──────── Data to use
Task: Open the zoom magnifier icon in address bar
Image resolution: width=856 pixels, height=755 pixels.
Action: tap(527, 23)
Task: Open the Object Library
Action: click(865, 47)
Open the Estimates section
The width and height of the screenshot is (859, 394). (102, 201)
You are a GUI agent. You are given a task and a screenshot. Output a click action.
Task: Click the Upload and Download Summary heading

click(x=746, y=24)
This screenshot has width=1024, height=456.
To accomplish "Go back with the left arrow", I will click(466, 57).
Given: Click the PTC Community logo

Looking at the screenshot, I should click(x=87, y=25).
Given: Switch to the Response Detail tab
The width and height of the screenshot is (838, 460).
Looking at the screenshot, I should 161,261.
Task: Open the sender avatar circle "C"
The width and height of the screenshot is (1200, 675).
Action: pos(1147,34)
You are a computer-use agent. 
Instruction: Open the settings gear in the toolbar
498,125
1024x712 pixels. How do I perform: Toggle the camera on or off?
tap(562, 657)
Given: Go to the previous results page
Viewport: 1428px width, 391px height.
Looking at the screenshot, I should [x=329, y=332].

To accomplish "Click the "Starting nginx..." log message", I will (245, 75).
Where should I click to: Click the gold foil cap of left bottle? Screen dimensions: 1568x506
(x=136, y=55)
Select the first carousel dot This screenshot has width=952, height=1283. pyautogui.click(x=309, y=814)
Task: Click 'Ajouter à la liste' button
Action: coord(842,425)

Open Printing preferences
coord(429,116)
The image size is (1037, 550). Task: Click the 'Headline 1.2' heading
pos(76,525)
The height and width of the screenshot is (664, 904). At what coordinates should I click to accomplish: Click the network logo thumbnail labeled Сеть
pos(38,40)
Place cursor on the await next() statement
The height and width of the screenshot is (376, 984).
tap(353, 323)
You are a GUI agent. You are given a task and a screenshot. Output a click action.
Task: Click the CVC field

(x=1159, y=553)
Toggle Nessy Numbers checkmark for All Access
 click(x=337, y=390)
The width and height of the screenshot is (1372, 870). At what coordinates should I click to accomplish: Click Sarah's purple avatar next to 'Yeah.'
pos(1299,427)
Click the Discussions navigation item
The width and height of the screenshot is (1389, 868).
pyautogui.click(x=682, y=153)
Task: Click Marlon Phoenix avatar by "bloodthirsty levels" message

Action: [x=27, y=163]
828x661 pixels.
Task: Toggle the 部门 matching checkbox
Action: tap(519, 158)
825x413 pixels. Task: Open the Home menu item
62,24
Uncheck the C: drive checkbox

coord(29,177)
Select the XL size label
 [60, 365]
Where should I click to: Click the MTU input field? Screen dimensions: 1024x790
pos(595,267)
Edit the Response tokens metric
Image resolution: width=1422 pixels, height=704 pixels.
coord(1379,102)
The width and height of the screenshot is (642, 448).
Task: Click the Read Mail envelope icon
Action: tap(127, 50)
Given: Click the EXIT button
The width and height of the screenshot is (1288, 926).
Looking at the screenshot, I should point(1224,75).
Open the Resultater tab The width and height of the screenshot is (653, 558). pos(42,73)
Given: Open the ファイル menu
────────────────
What is expected: What lines in the listing include the string "will"? Copy them out.

Written answer:
To accomplish "Go back with the left arrow", I will click(466, 57).
To accomplish "Click the "Starting nginx..." log message", I will (245, 75).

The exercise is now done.